Problem description:
Lines of the records that hold the word "agent" are to be counted; give the number and nothing more.

Exercise materials:
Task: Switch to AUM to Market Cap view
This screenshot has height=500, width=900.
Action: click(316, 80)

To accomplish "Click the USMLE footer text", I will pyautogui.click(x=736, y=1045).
---
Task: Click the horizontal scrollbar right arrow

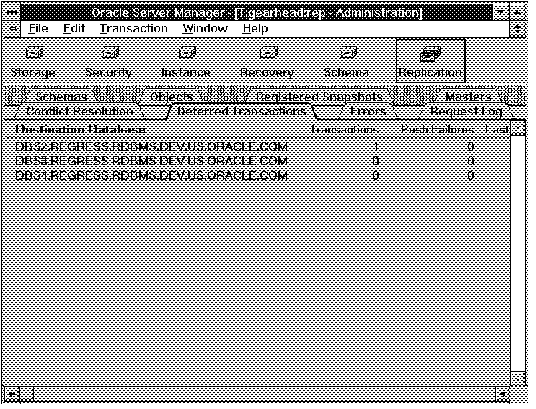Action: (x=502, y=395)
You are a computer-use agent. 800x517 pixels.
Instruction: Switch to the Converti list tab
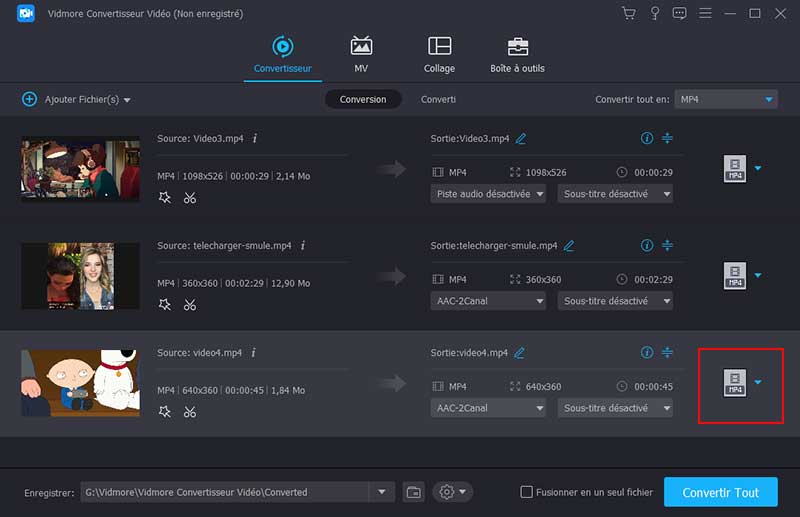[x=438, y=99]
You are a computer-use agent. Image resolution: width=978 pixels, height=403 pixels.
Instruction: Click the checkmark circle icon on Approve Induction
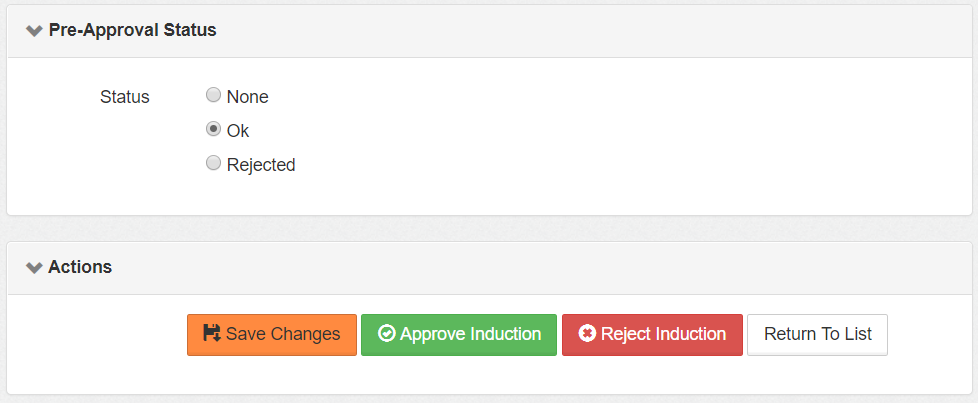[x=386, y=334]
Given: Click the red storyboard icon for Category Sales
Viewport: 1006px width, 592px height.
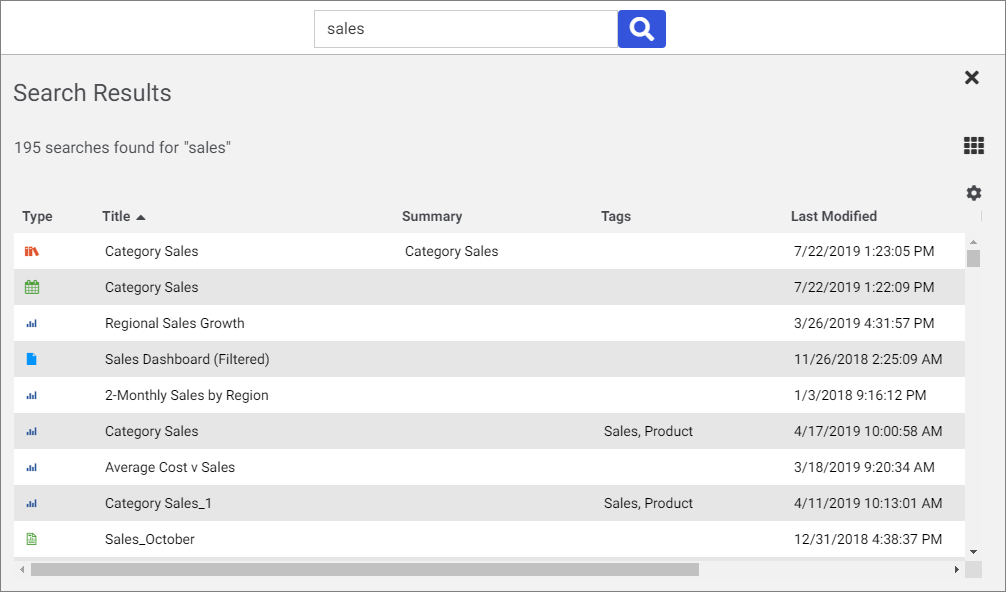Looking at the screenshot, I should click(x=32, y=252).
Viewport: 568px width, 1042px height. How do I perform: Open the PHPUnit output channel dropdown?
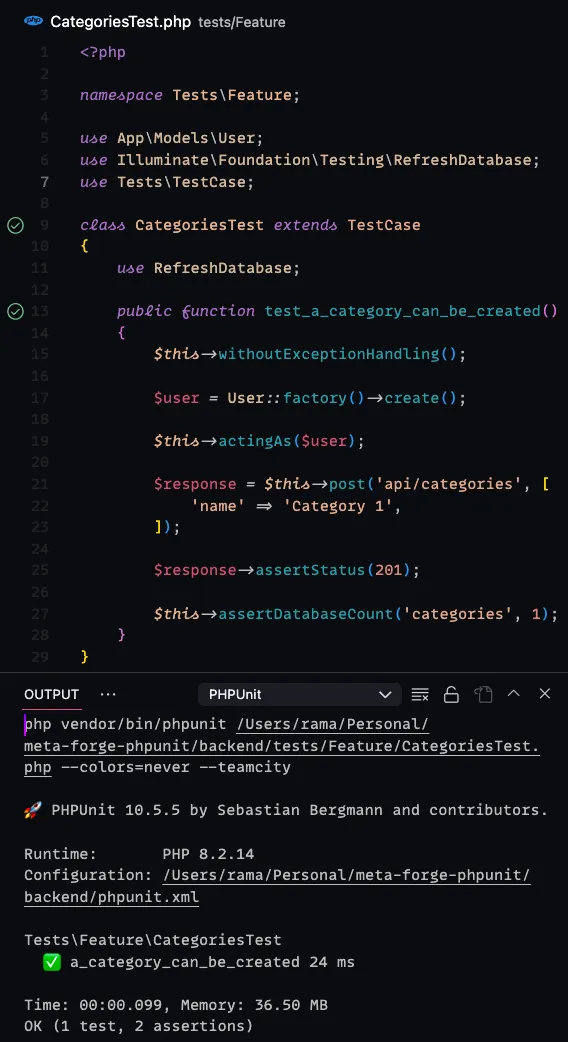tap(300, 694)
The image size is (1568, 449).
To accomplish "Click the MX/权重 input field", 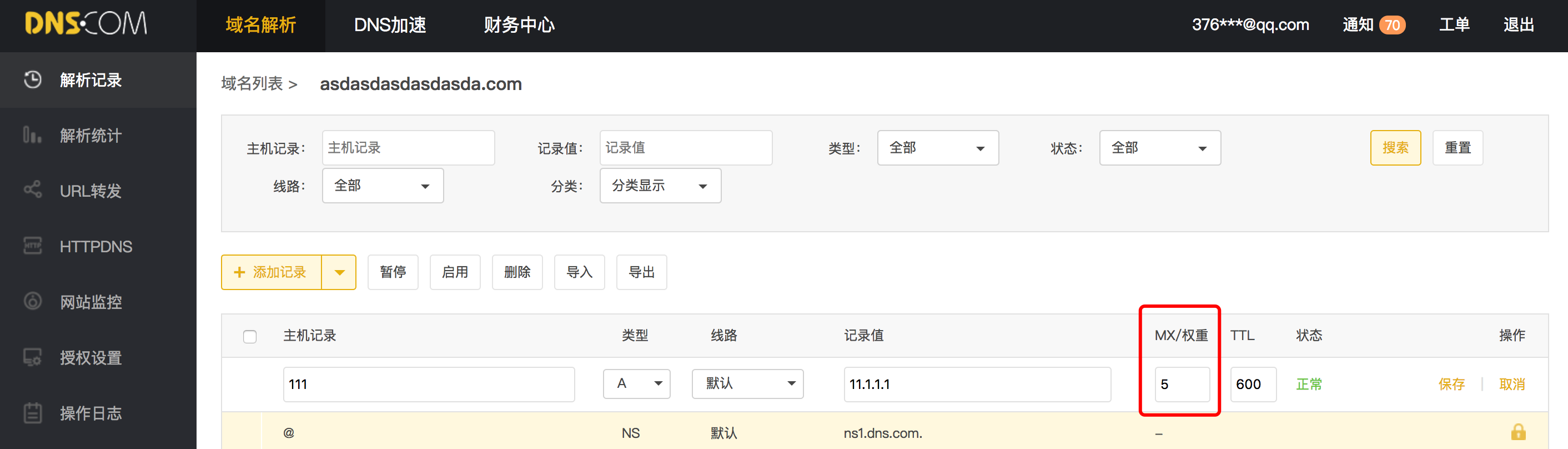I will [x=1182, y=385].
==
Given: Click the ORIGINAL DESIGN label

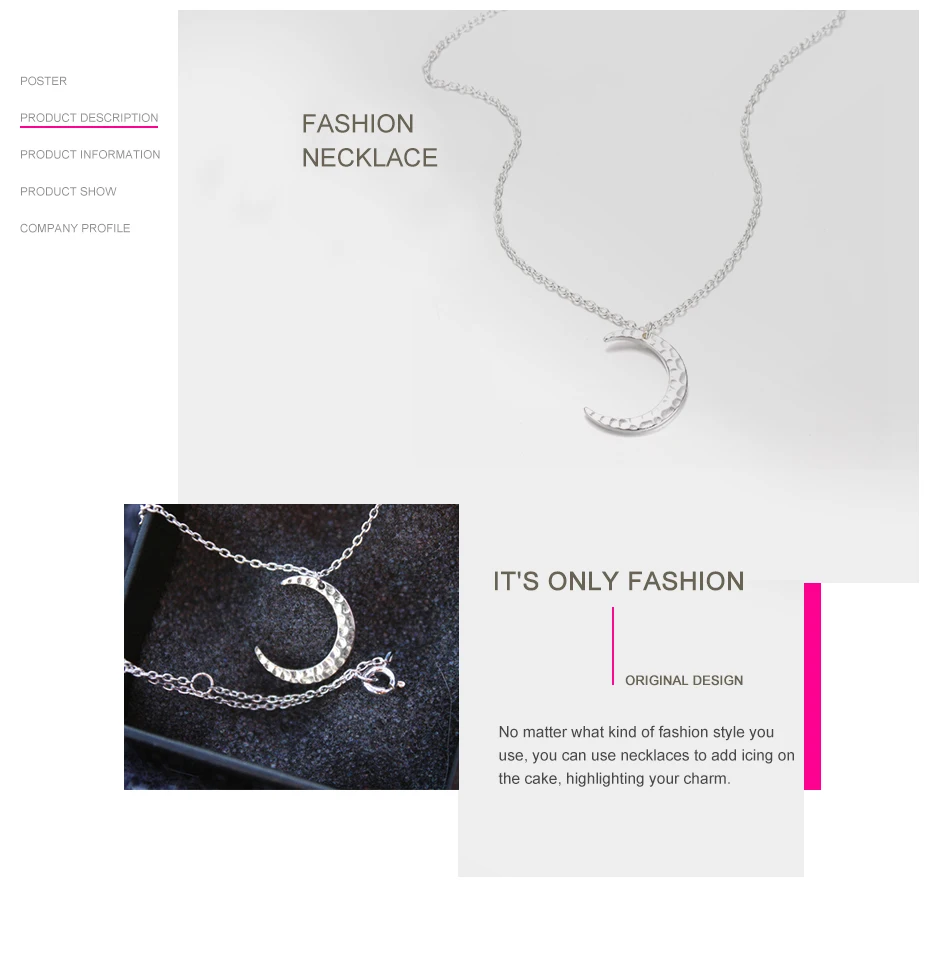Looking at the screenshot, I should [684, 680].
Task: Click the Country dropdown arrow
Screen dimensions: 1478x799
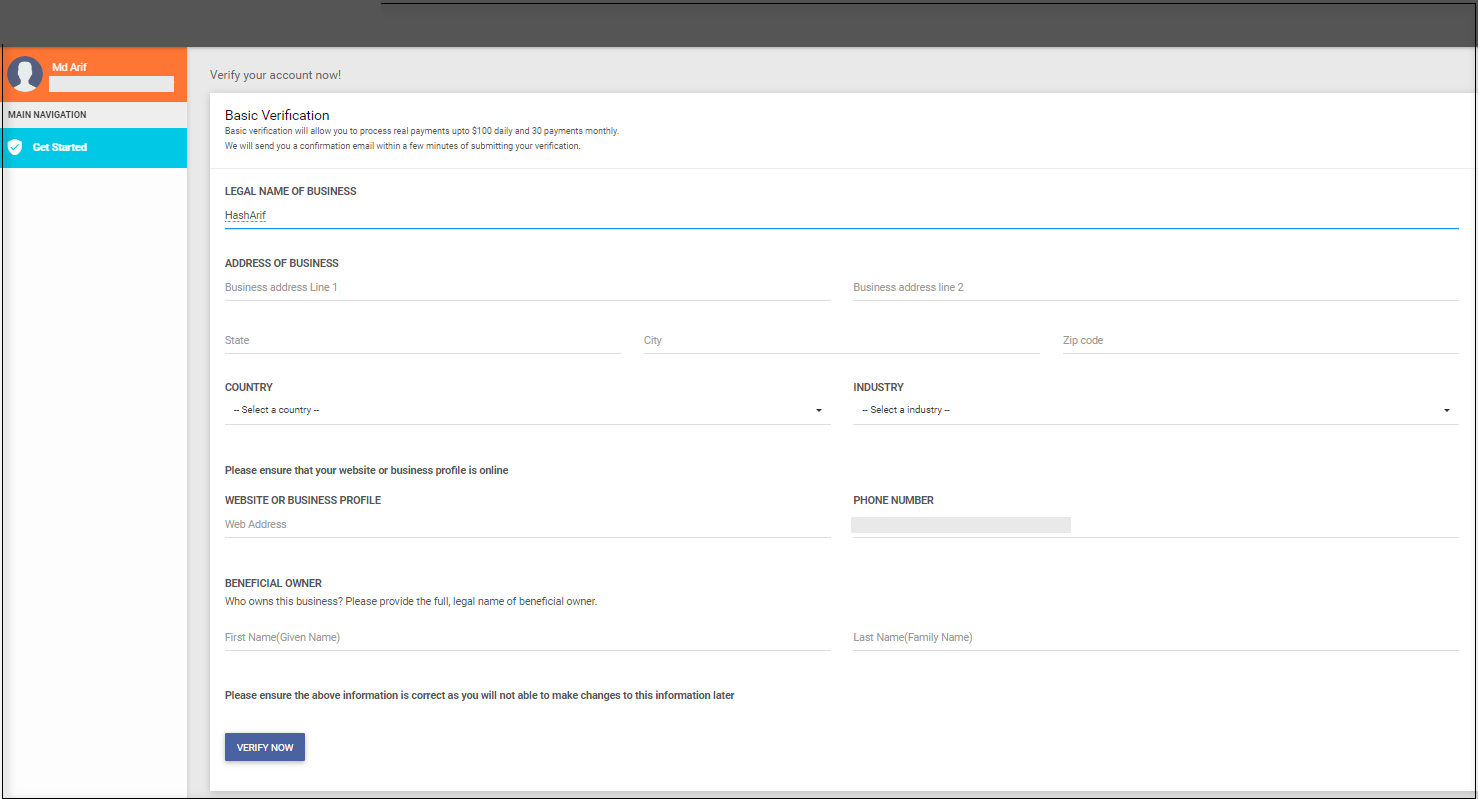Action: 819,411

Solved exercise:
2